There was more good news for UK manufacturing today with the release of the Index of Production and UK trade data for November.
Index of Production
Manufacturing output got back on track in November, increasing by an impressive 1.3%. This followed what had been a disappointing set of figures in October in which output contracted by a hefty 1%, stalling the post EU Referendum recovery.
As we said at the time, a rebound in manufacturing output was expected (yes economists occasionally get it right) with impressive PMI recordings, as well as EEF’s Manufacturing Outlook Survey pointing to healthy business sentiment in the industry as the year drew to a close.
This was all underpinned by the prevailing weak exchange rate and the boost to manufacturing exports as the positive effects on commoditised sectors starts to filter through to high-value industries as well.
The star performer was the notoriously erratic pharmaceutical sector which saw output expand by a remarkable 11.4%. The pharmaceutical sector is prone to large swings in output, with significant monthly changes, often due to the delivery of large contracts.
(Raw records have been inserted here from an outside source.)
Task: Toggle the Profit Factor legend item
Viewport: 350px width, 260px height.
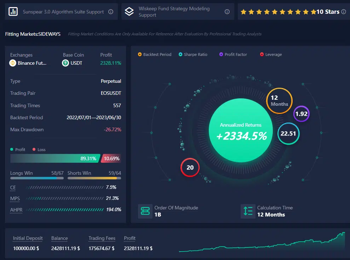Action: (x=233, y=54)
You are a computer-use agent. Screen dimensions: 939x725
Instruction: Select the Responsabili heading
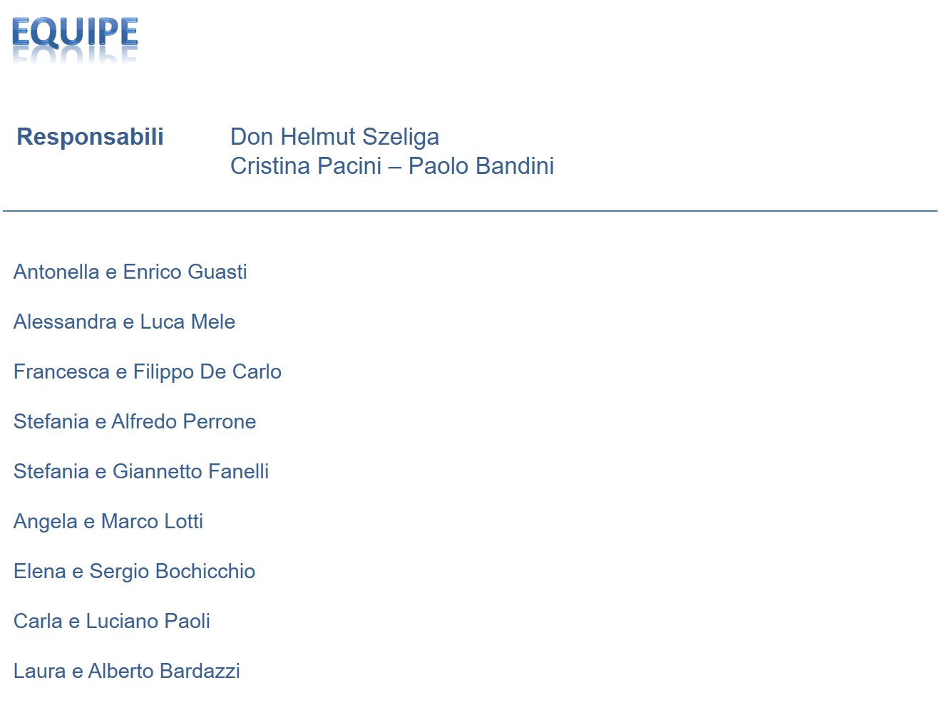point(90,136)
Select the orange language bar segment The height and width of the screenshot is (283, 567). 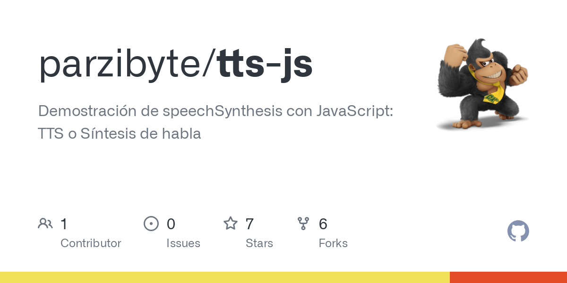tap(508, 277)
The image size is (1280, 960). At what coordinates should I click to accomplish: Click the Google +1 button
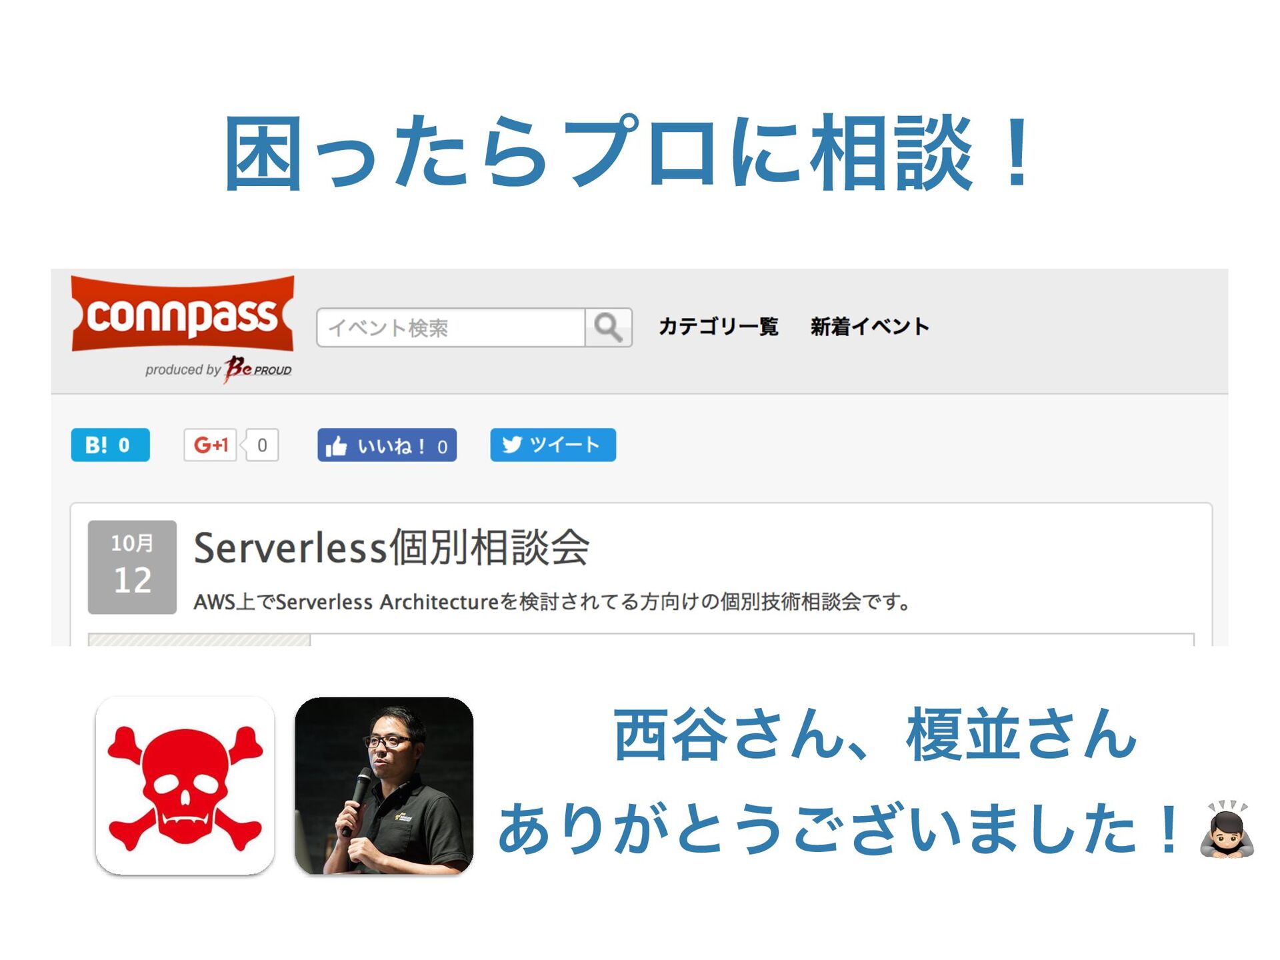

However even taking the erratic nature of these figures into account, the expansion in output was widespread across sectors with electrical equipment and rubber and plastic sectors posting notable growth, 3.3% and 2.1% respectively.
This impressive output data happily points to a strong end to the year for manufacturing, and overall growth in 2016, in line with EEF forecasts.
Despite the deficit on trade in goods widening by £2.3 billion from October to November, there was good news for manufacturing with exports up 0.2% from their level in October. Remarkably manufacturing exports in November were up a staggering 17% compared to the same month a year ago.
Again this can be primarily attributed to the pick-up in demand from key export markets, as well as the weaker exchange rate providing a further boost to exports. We expect the benefits from the weaker exchange rate to continue to be felt going in to 2017, as the effects spread across manufacturing sectors.
However with future trade deals shrouded in uncertainty, manufactures will be keeping a close eye on any developments over the coming months, if in fact there are any.